Corey Stewart endorsement of George Allen is Full Flop
Some of the sharpest criticism of George Allen’s bid to regain his old seat in the U.S. Senate has come from Corey Stewart, a fellow Republican who is chairman of the Prince William County Board of Supervisors.
"George Allen would be a terrible candidate for the Republican party in 2012," Stewart said in a TV interview on Jan. 24, 2011, the day Allen announced his candidacy. "He's got the baggage, he ran a poor campaign in 2006, and he never acted as a conservative when he was in the U.S. Senate."
At the time, Stewart was considering running against Allen for Virginia’s 2012 Republican senate nomination. He lauded Allen as a "great governor" from 1994 to 1998. But Stewart said Allen’s term in the Senate, from 2001 to 2007, was "mediocre."
"He did nothing to control the expansion and the growth of the federal government during his tenure in the Senate,"Stewart said. He faulted Allen -- who lost his reelection bid in 2006 to Democrat Jim Webb -- for supporting budgets that increased debt and backing the expansion of Medicare.
"George Allen is part of the problem, not the solution," Stewart said in an article that ran in The Washington Times on Dec. 28, 2010.
In several interviews, Stewart even expressed revulsion Allen’s often-stated reverence for Thomas Jefferson’s views on limited government. "Frankly, it makes by stomach turn a bit because Thomas Jefferson would not have voted to expand the scope of the federal government," he said in the Jan. 24 TV interview.
"Jefferson would be rolling over in his grave if he heard Allen quote him," Stewart said in a Jan. 25 article in The Washington Post.
Let’s fast forward to Nov. 1, 2011, when Stewart, appeared at a news conference with Allen. "I hereby endorse and give my full support to George Allen for the United States Senate in 2012," he said.
Stewart was asked about his characterization of Allen as a "mediocre" senator. "All in all, I’ve got to say that I retract that statement and I have to say he had a very good senate record," he said.
What explains the change? Stewart, in a phone interview, said his negative comments about Allen earlier this year were fueled by his own interest in running for the Senate in 2012 -- an ambition he has since dropped.
"Obviously, that colored my view," he said. "I’m an ambitious fellow, I’ll be frank about that, and at that point I was only seeing the bad (in Allen)."
Although Stewart said he still does not agree with some of the votes Allen cast during his first term, he is convinced that Allen would compile a more conservative record if he is elected to the Senate again.

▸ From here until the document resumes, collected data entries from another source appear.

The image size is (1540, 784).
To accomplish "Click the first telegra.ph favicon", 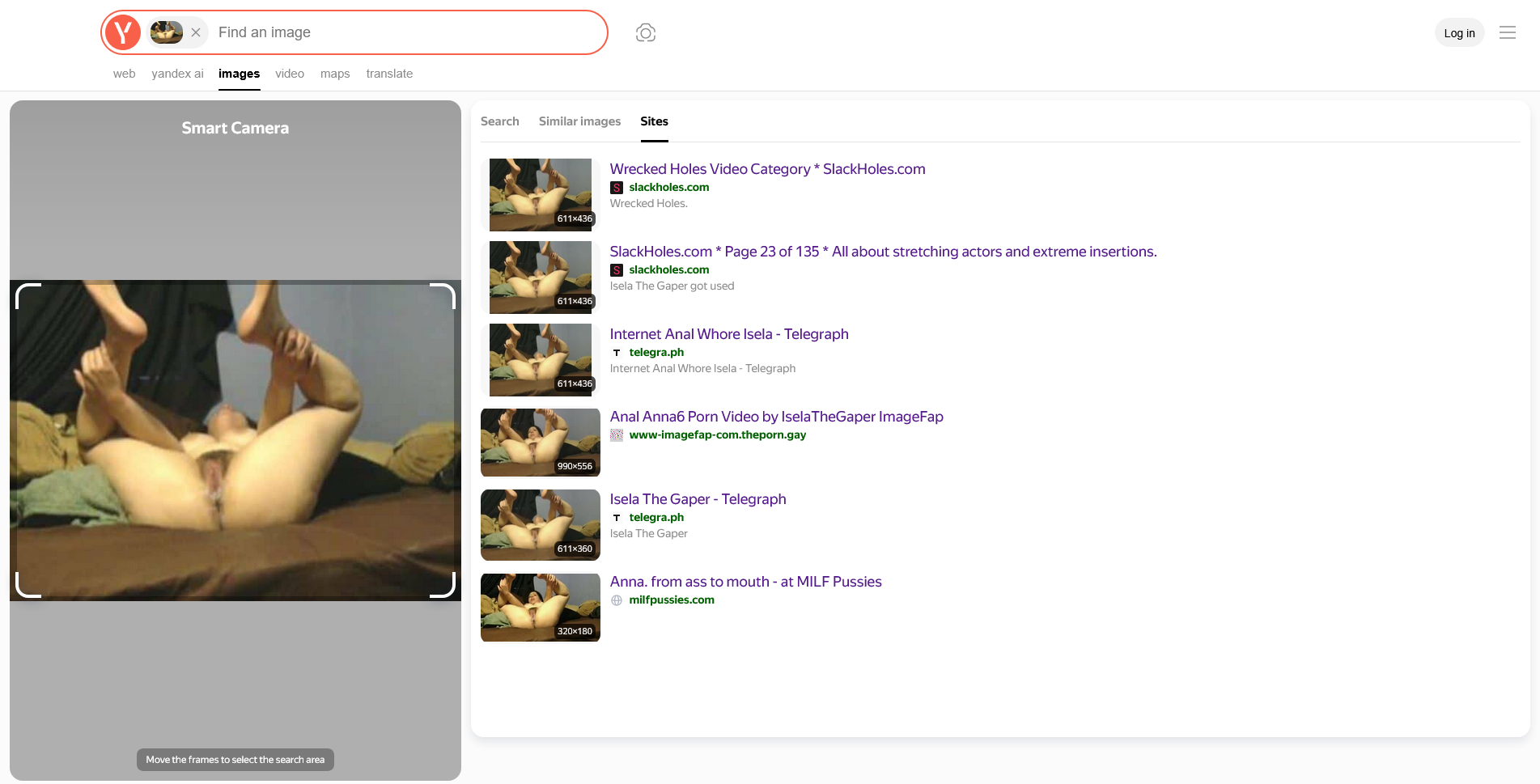I will (x=617, y=353).
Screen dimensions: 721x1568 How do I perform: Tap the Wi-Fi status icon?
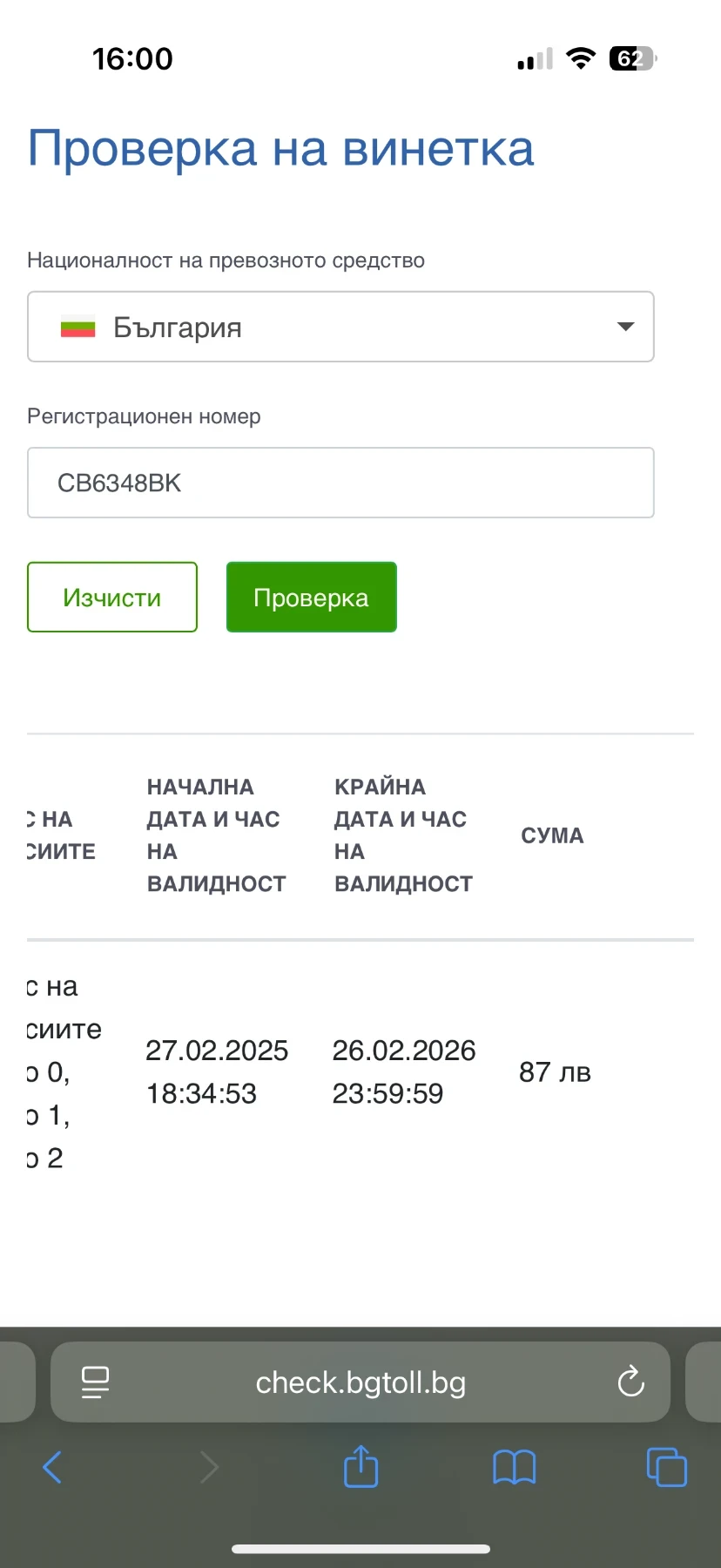pyautogui.click(x=580, y=58)
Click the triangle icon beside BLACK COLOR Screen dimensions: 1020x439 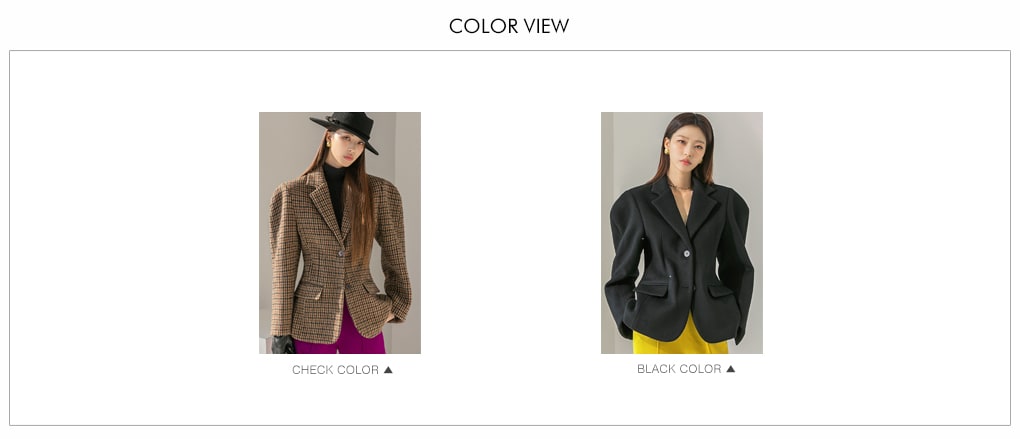coord(731,368)
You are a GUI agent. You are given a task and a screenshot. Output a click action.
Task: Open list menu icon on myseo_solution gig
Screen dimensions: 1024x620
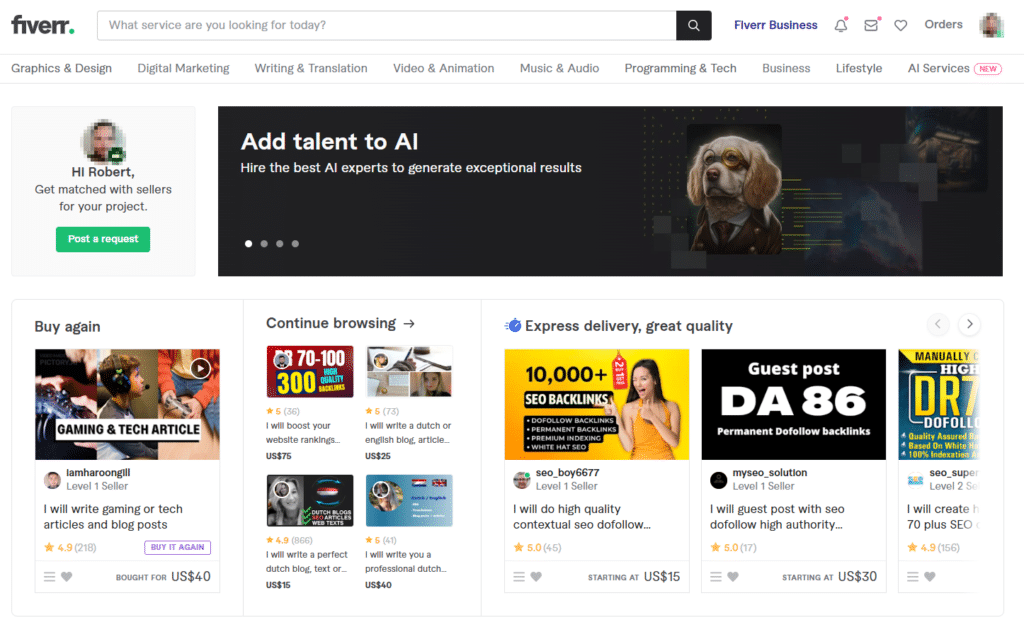[716, 577]
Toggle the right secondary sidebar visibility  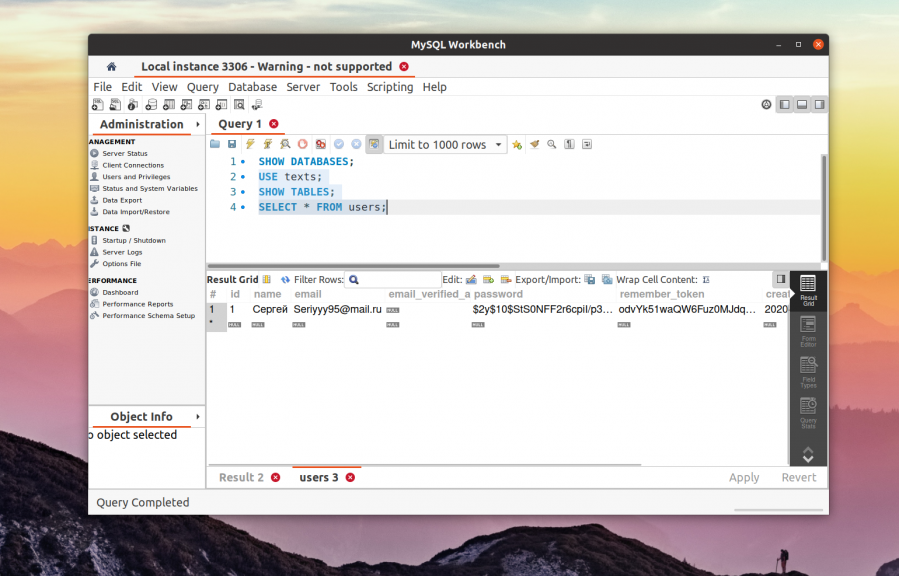point(819,104)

"The country has changed," he said. "There’s been a huge wake-up signal sent by the Tea Party that they no longer want a wishy-washy Republican Party. They want a party that pares back the role of government and spending. George gets that."
Stewart also said Allen offers the best hope in next year’s Senate race for defeating former Gov. Tim Kaine, the presumptive Democratic nominee.
Stewart’s endorsement of Allen is not a difficult case for on our Flip-O-Meter. Anytime a politician totally recants an earlier position, as Stewart has done, we rate it a Full Flop.